■ **DIRECTIONS FOR THIS TASK**:
Begin at the line below that has "Table of Contents (116, 114)" and stop after the line that has "[Logo Abronsius-Apotheke] (55, 692)". Please restate only those lines, word for word.
----
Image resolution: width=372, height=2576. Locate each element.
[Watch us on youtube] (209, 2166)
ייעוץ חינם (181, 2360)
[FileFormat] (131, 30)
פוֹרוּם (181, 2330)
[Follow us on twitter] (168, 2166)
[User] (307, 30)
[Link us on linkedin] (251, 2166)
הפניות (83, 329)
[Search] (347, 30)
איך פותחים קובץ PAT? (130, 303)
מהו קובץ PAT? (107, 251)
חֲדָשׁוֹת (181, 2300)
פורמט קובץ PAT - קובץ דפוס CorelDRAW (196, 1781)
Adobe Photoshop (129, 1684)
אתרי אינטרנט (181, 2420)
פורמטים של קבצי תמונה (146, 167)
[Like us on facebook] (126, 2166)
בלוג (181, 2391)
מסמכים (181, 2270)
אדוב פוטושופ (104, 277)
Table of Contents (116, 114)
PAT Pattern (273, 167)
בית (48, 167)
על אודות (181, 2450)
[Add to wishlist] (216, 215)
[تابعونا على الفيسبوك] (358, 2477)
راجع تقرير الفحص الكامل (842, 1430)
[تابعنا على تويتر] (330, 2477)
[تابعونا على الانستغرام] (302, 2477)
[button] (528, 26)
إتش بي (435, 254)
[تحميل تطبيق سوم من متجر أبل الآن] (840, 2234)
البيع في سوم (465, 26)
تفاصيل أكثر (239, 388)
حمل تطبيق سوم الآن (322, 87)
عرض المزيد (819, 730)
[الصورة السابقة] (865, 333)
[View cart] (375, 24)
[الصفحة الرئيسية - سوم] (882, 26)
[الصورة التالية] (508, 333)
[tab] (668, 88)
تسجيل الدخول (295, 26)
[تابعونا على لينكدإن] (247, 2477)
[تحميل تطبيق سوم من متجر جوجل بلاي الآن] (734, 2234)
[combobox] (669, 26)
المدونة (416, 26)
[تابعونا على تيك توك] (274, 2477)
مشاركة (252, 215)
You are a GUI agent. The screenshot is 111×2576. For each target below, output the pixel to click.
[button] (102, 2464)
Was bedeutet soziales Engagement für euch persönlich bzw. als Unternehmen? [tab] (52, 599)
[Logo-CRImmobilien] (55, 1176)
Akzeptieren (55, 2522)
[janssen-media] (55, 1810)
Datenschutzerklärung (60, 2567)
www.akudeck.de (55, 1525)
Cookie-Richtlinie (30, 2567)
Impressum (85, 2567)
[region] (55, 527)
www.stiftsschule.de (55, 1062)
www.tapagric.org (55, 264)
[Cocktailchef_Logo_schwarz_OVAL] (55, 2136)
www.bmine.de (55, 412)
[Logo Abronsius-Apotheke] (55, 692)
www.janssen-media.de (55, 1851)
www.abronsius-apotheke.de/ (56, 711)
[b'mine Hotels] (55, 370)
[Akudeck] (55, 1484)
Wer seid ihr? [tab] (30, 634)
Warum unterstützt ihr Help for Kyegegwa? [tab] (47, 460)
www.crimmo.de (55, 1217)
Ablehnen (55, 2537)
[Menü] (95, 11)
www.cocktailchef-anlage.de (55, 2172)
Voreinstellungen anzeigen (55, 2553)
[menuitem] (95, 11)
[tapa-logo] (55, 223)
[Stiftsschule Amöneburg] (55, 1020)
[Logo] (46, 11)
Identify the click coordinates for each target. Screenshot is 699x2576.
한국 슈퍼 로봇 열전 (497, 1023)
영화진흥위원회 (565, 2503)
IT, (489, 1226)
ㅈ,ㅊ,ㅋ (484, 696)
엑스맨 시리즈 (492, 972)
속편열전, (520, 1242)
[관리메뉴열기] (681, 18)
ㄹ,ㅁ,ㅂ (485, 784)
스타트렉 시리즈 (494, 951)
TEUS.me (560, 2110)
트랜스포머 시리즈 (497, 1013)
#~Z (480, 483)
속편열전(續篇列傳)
----
■ **EXPECTED ANSWER**:
Table of Contents (116, 114)
PAT Pattern (273, 167)
בית (48, 167)
על אודות (181, 2450)
[Add to wishlist] (216, 215)
[تابعونا على الفيسبوك] (358, 2477)
راجع تقرير الفحص الكامل (842, 1430)
[تابعنا على تويتر] (330, 2477)
[تابعونا على الانستغرام] (302, 2477)
[button] (528, 26)
إتش بي (435, 254)
[تحميل تطبيق سوم من متجر أبل الآن] (840, 2234)
البيع في سوم (465, 26)
تفاصيل أكثر (239, 388)
حمل تطبيق سوم الآن (322, 87)
عرض المزيد (819, 730)
[الصورة السابقة] (865, 333)
[View cart] (375, 24)
[الصفحة الرئيسية - سوم] (882, 26)
[الصورة التالية] (508, 333)
[tab] (668, 88)
تسجيل الدخول (295, 26)
[تابعونا على لينكدإن] (247, 2477)
[تحميل تطبيق سوم من متجر جوجل بلاي الآن] (734, 2234)
[combobox] (669, 26)
المدونة (416, 26)
[تابعونا على تيك توك] (274, 2477)
مشاركة (252, 215)
You are a GUI agent. The screenshot is 111×2576. For each target below, output the pixel to click.
[button] (102, 2464)
Was bedeutet soziales Engagement für euch persönlich bzw. als Unternehmen? [tab] (52, 599)
[Logo-CRImmobilien] (55, 1176)
Akzeptieren (55, 2522)
[janssen-media] (55, 1810)
Datenschutzerklärung (60, 2567)
www.akudeck.de (55, 1525)
Cookie-Richtlinie (30, 2567)
Impressum (85, 2567)
[region] (55, 527)
www.stiftsschule.de (55, 1062)
www.tapagric.org (55, 264)
[Cocktailchef_Logo_schwarz_OVAL] (55, 2136)
www.bmine.de (55, 412)
[Logo Abronsius-Apotheke] (55, 692)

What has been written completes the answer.